The girl leapt off of her springy bed and landed on her heels. There was not a second to spare between the makeup and the hair brushing and the showering and the painstaking decision of choosing the perfect outfit.

Ever since Kiro’s message came in earlier that morning, she felt like she had a second wind:

“Can we meet up at the park? At the same bench where we first met?”

Ai stopped in the middle of her room just to spin around with a giggle. After that miserable day at the aquarium, this was her chance to set things right. Having more or less gotten the hang of her button-press Monster mode, all that was left to do was to show up and make sure the both of them had a good time. With that in mind, she discarded the outfit that she wore on that fateful day in favor of something new and vibrant. If she was going to turn over a new leaf, she might as well pull out all the stops.

She left her room without her headphones, making sure to close the door behind her. A lukewarm chatter came from down the hall, and curiosity got the better of her. The girl flicked the switch in her head amid her calm stroll down the hall. Peering into the kitchen, Ai gave its occupants a hello with a smile.

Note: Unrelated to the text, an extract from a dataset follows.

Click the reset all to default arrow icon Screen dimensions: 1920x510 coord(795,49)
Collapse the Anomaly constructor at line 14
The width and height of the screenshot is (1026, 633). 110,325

Her mother’s collection of mouths hung open, and her father's swarm of eyes stared blankly. Evidently, neither could believe their daughter’s presence to be anything more than a mirage.

“Oh, Ai.” Mister Suzuyoku spoke with a voice like a struck tuning fork. “Heading out again?”

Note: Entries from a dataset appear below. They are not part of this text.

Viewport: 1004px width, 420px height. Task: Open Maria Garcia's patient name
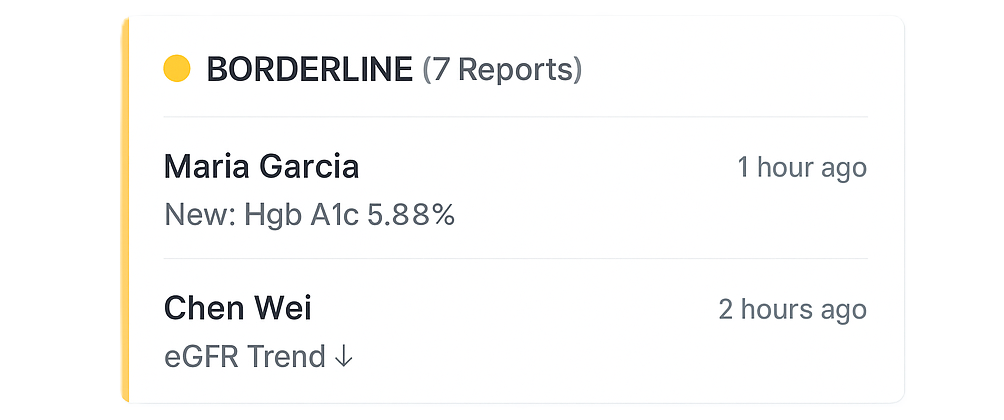click(x=261, y=166)
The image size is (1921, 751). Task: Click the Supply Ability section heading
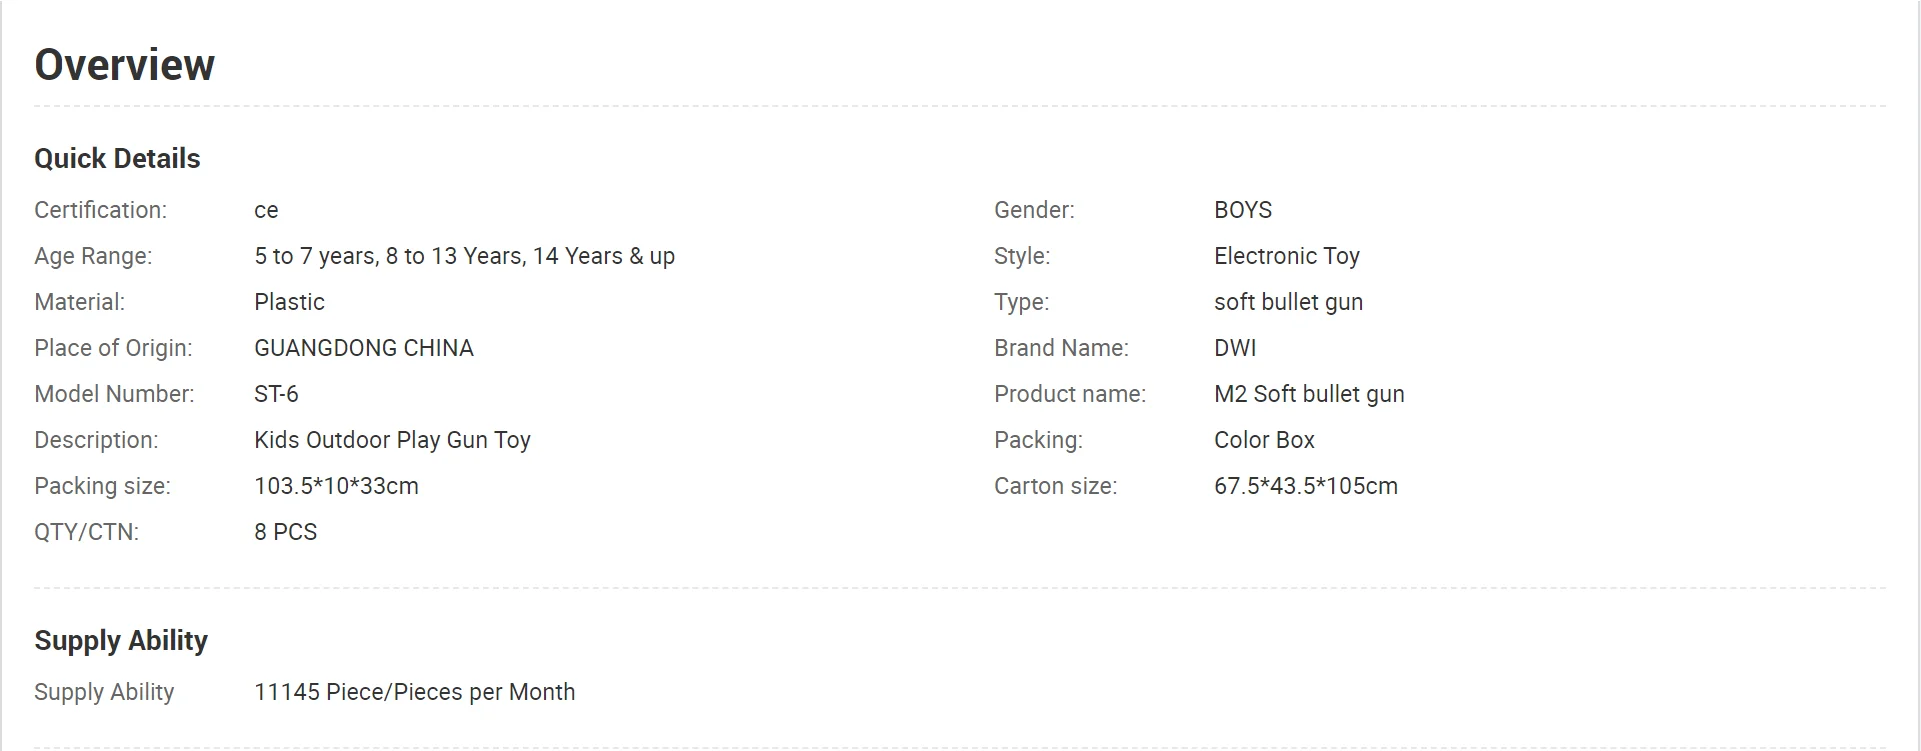[121, 641]
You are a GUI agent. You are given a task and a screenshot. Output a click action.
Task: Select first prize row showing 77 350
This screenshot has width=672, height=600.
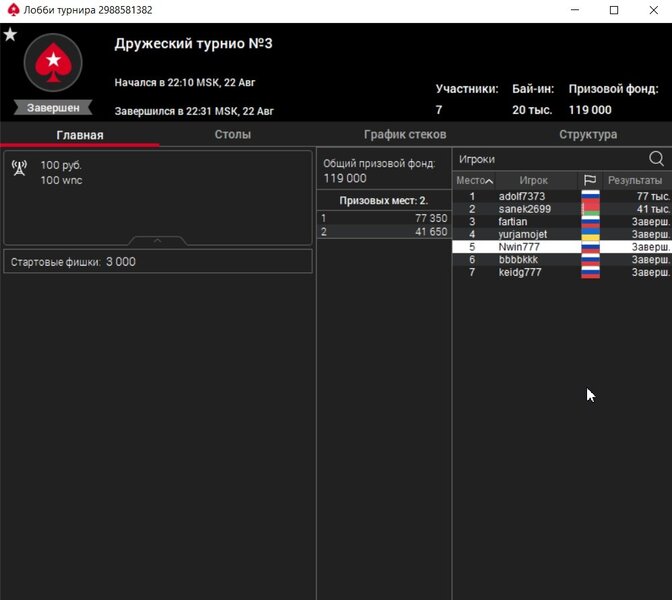[x=384, y=218]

She nodded with a girly flourish of her outfit.

Miss Suzuyoku took a sip of morning tea at three different mouths. Then, after wiping each and every single one of them, all of her mouths asked in chorus:

“You seem different. Did you do something with your hair?”

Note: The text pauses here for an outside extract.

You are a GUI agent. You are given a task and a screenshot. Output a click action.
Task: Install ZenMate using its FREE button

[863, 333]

Ai shook her head in an obvious lie. “I think it's just the moisture in the air. You know, it feels like it's been raining forever.”

“How very fortunate.” Miss Suzuyoku took another series of sips. “It's finally nice out after all.”

For some reason, her mother's overlapping tones sounded almost warm. Ai swore that as her parents exchanged a glance, she could even see the corners of some of Ms. Suzuyoku’s mouths curl into a smile.

“Well,” Ai said, with a curtsy. “Forgive me for the intrusion, but I must be on my way now.”

As she put on her shoes by the entrance, she felt her parents observing her through the wall. But she didn’t shiver, nor did she experience the usual sudden heaviness throughout her body. All it felt like was that their attention was focused on her without any intention in mind.

Stepping out of the house and into the glowing world outside, Ai had never felt this refreshed in years.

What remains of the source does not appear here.